Sure, I can answer this a number of ways, but I think the idea of ‘making visible’ isn’t the same as ‘representation or representational justice’. I do not think my work aims to ‘correct’ the archive or ‘rebalance’ the canon through representation. I don’t believe that it’s possible honestly … or that it is that easy maybe. So, rather, my work aims to pose questions about canon-making itself, and the processes by which we remember, or the ways history is written or about the photographic medium itself. I do not think it offers answers. For example, I am interested in expanding the documentary form. I use the camera not in an attempt to document the world as it presents itself, but as a way to remember the land I was exiled from, to resurrect the bodies of my ancestors, and to re-belong. I think BIPOC photographers have to sometimes invent histories because our histories, our ancestors have been erased and genocided. I am always coming to the medium with this deep sense of loss, of trying to recover what has violently been taken away, stolen, etc. I can’t rely on the ‘white man’ tropes of the medium to do this work.

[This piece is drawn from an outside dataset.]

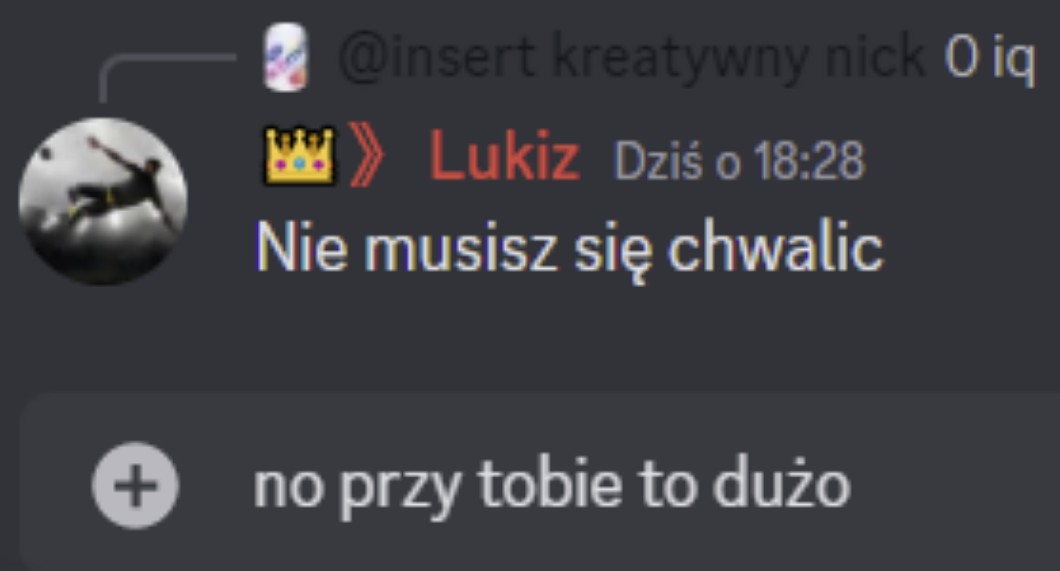Click the @insert kreatywny nick mention
This screenshot has width=1060, height=571.
pyautogui.click(x=631, y=57)

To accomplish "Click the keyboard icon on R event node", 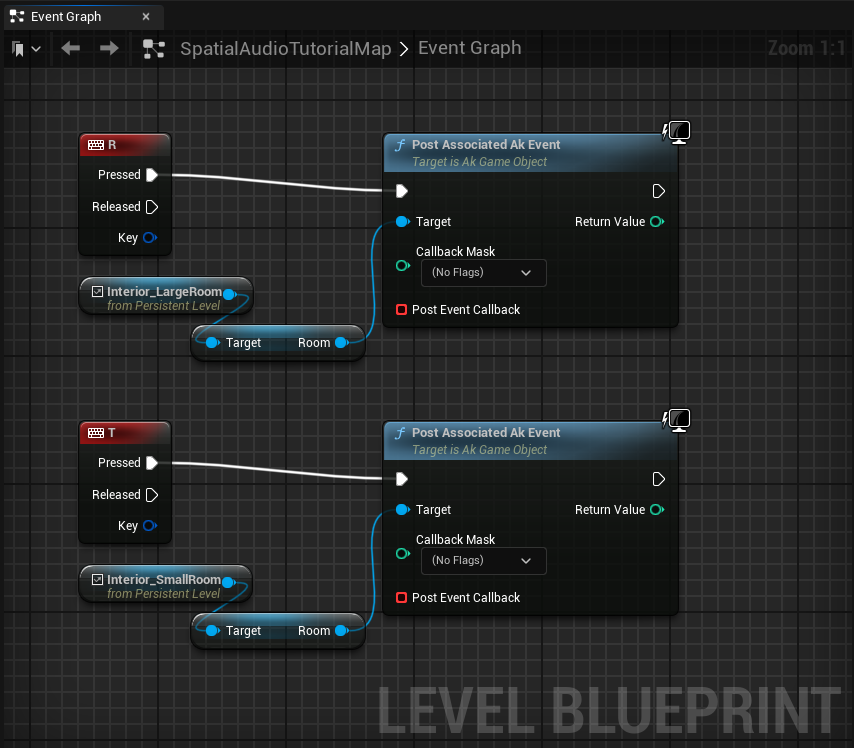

FR: The Parasol Foundation Women in Photography programme looks specifically at the gender gap in our photography collection and programme, and by extension, intersectionality and with a focus on women of colour. How do think big institutions can best represent these historic gaps, and as an artist, how do you engage with museums in a way that feels authentic to your practice?
I think museums and institutions need to take a more critical look at their own histories, objects, and start to make visible the ways they have been agents of white supremacy. I think museums could do more in terms of reparations, reparative justice and returning indigenous objects to their rightful communities. Collecting women and BIPOC artists is a starting point, but our work is simply not valued in the ways that our white male counterparts’ work has been valued over time, which has allowed for white canons to be written and sustained.
For a long time I built my career showing at non-profit spaces and community colleges so I am still negotiating how to best engage with museums. My best experiences are ones where I have the opportunity to engage in dialogue, discussion, and contextualisation. I think curators like yourself are so important to equity and inclusion. You have taken the time to ‘usher’ my work into the museum context with care. This very interview gives me a space to have a voice as well. While panels, discussions, educational programming may seem secondary, I do think it is a chance for artists to ‘be present’ and these are important parts of engaging with a museum.
FR: As well as being an artist, you have a demanding teaching job – how do you balance this with such a prolific and hands-on artistic practice, and how does teaching inform your work?
Teaching allowed me to make art for 20 years outside the demands of the art market. I worked slowly on whatever I wanted and by my own rules. For this time, I am forever grateful for the privilege of teaching. That said, teaching is really amazing, but academia is not. I keep telling my grads that teaching is not just teaching – it is all of the invisible labour of running an institution which can be exhausting. Intellectually the questions I pose in my work often start in the classroom, and I use my studio practice as a way to generate course content and dialogue with my students. That is the good part. I am still learning how to find ‘balance’ though. One of my mentors once told me she thought this was just impossible … that there is never ‘balance’. I find this to be true. I have to be okay with imbalance, with being a better artist some years, or a better partner, or a better parent or daughter. Sometimes your work or loved one or child demands more attention, and we must be flexible, honest, caring, loving. I suppose I am learning to give what I can, and leaning into possible failure, and imperfect imbalance.